Do you wish to continue this session even if we couldn't assess it's security? no
Operation aborted by user.

Entering anything but yes results in the second message (aborted).

Approach #3: Application centric trust

Source code

using System;
using System.Collections;
using System.IO;
using System.IO.IsolatedStorage;
using System.Net;
using System.Security.Cryptography.X509Certificates;
 
public class Program : ICertificatePolicy {
	private Hashtable ht;
 
	public void Load ()
	{
		if (ht == null) {
			ht = new Hashtable ();
		}
		// TODO - use isolated storage so this will work even with
		// minimal security permissions
	}
 
	public void Save (int error, string thumbprint)
	{
		// TODO
	}
 
	public bool CheckValidationResult (ServicePoint sp, 
		X509Certificate certificate, WebRequest request, int error)
	{
		if (error == 0)
			return true;
		// only ask for trust failure (you may want to handle more cases)
		if (error != -2146762486)
			return false;
 
		Load ();
		string thumbprint = certificate.GetCertHashString ();
		object result = ht [thumbprint];
		if ((result is int) && ((int)result == error))
			return true;
 
		Console.WriteLine ("A trust error occured while attempting " + 
			"to access the web site. Do you wish to:");
		Console.WriteLine ("\ta) abort this untrusted session;");
		Console.WriteLine ("\tb) continue this session (only once);");
		Console.WriteLine ("\tc) trust this certificate with this " +
			"application (forever);");
 
		switch (Console.ReadLine ().ToLower ()) {
			case "b":
				return true;
			case "c":
				Save (error, thumbprint);
				return true;
			case "a":
			default:
				return false;
		}
	}
 
	public static void Main (string[] args) 
	{
		ServicePointManager.CertificatePolicy = new Program ();
		try {
			WebRequest wr = WebRequest.Create (args [0]);
			Stream stream = wr.GetResponse ().GetResponseStream ();
			Console.WriteLine (new StreamReader (stream).ReadToEnd ());
		}
		catch (WebException we) {
			// don't show the exception for trust failures
			if (we.Status != WebExceptionStatus.TrustFailure)
				throw;
			Console.WriteLine ("Operation aborted by user.");
		}
	}
}

note: incomplete (no loading/saving to isolated storage)

Instructions

% mcs a3.cs
% mono a3.exe https://www.some-site.com/
A trust error occured while attempting to access the web site. Do you wish to:
      a) abort this untrusted session;
      b) continue this session (only once);
      c) trust this certificate with this application (forever);

Entering a (or any invalid input) will abort the operation, b will allow the web page to be downloaded and printed once (i.e. you'll be asked again next time you try), c will download and print the web page but will never ask you again trusting the web site (unless it changes its certificate and and the root CA that issued it).

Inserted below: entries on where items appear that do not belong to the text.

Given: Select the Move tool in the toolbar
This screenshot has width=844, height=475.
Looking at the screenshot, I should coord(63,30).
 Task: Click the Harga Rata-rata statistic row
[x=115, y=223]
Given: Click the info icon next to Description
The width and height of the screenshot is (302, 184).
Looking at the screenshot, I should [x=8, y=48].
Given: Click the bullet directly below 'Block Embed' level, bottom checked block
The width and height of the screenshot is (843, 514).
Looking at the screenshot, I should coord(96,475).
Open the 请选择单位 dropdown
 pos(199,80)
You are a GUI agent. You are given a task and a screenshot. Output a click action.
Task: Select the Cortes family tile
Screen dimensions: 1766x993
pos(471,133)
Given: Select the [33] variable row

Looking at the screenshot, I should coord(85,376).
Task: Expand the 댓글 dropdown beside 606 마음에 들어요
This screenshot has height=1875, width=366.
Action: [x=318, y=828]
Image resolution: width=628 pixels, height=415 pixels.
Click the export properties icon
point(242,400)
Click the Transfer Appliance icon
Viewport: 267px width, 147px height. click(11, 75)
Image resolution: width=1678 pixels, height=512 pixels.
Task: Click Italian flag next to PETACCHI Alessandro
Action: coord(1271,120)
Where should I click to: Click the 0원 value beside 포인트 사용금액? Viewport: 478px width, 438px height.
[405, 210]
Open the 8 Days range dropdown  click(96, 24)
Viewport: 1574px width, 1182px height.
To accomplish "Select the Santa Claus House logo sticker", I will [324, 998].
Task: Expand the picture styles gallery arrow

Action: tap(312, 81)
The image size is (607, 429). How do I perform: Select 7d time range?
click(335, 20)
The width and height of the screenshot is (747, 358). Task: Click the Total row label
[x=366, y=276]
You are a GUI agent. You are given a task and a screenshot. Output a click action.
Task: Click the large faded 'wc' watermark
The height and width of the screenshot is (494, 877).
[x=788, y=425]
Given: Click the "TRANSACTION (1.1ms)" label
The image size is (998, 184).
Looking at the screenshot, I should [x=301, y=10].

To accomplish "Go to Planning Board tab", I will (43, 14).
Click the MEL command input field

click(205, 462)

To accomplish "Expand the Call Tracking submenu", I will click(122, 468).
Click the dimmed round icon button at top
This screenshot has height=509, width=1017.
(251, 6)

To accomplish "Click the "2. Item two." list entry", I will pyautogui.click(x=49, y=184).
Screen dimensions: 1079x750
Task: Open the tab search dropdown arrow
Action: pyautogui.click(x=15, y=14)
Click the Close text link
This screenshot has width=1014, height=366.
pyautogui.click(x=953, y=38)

Approach #4: Offer to trust the new root certificate

Source code

note: missing. check back soon ;-)

Instructions

% mcs a4.cs -r:Mono.Security.dll
% mono a4.exe https://www.some-site.com/
A trust error occured while attempting to access the web site. Do you wish to:
      a) abort this untrusted session;
      b) continue this session (only once);
      c) add this certificate to your trusted list (all applications, forever);

Note: this sample code will only work using Mono's certificate stores. You can use a similar technique by either p/invoking into CryptoAPI to access the Windows' certificate stores (fx 1.x) or use the new classes introduced in fx 2.0.

Approach #5: Application or global trust

No source code provided. You can easily merge both #3 and #4 source code to obtain a working sample.